Types of ArbitrationSeptember 18, 2021
When compared to the typical technique of a legal procedure, which often occurs in a Court and must go through a protracted process, and which frequently leaves one or both parties financially drained. An arbitration procedure is not official and does not include a court action, which can save the parties a significant amount of time. A dispute is presented to the ‘arbitral tribunal’ rather than a regular civil court or elsewhere in arbitration. The arbitral tribunal must make a judgment on the dispute, and that decision is binding on the parties because they do not have grounds to appeal.
In this article, I will be writing down briefly about 5 different types of arbitration which are domestic arbitration, institutional arbitration, ad-hoc arbitration, statutory arbitration and fast track arbitration. All these 5 types of arbitration are for different situations.
1. Domestic arbitration
We can expect how it should be just from the name itself which is domestic arbitration. It is when both parties are from the same country. Domestic arbitration is a form of arbitration that takes place in India, in which both parties must be Indians and the dispute must be resolved in line with Indian substantive law. The Arbitration and Conciliation Act of 1996 does not define the phrase “domestic arbitration.” However, when Section 2 (2) (7) of the Act 1996 is read together, it is implied that ‘domestic arbitration’ means an arbitration in which the arbitration proceedings must necessarily be held in India and according to Indian substantive and procedural law, and the cause of action for the dispute has completely arisen in India, or the parties are subject to Indian jurisdiction.

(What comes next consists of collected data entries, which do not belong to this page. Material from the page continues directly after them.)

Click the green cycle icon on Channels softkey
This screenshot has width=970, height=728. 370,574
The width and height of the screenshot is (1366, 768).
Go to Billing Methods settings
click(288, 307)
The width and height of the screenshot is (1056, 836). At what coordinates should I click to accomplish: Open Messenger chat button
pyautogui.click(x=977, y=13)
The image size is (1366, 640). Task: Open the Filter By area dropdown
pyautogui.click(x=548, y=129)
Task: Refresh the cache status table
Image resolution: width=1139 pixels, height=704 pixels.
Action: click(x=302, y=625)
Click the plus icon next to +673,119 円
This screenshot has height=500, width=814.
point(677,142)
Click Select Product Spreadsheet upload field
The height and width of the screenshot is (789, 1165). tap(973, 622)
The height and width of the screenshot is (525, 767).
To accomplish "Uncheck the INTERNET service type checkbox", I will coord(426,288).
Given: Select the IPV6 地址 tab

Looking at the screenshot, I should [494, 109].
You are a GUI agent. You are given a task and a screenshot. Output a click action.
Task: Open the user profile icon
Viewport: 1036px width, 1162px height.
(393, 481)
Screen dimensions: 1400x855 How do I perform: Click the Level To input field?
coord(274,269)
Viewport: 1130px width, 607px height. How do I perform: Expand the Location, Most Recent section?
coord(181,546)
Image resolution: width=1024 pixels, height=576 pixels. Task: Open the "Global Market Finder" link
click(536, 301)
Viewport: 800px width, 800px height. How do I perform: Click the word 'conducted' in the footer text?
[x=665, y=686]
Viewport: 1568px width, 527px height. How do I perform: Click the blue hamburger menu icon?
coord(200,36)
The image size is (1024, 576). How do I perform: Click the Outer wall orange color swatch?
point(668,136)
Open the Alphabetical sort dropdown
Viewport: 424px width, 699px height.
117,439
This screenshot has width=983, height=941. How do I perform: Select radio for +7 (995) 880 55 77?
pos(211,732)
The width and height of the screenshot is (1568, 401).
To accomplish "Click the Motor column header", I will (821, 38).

2. Institutional arbitration
An institutional arbitration is one in which a specialized institution is selected to oversee the arbitration process/case administration. Each institution has its own set of regulations that give a framework (such as deadlines for filing papers or processes for making requests, etc.) for the arbitration, as well as its own form of management to help with the process. The Hong Kong International Arbitration Centre (HKIAC) and the International Chamber of Commerce are two common entities (ICC).
3. Ad-hoc arbitration
In this case, the parties to the dispute accept and make arrangements for the arbitral proceedings without the participation of an arbitration panel. If the parties are unable to agree on who will be the arbitrator in ad hoc arbitration, the arbitral award will be selected by the chief justice of a High Court or the Supreme Court (in matters of international arbitration) or their designate, according to section 11 of the Arbitration and Conciliation Act of 1996.
4. Statutory arbitration
Arbitration may be initiated by an agreement entered into by both parties or when a legislation expressly provides for arbitration to be utilized for settlement of specific problems. Statutory arbitration occurs when a legislation of Parliament or a state legislature allows for arbitration. Statutory arbitration differs from other types of arbitration in that the parties’ permission is not required.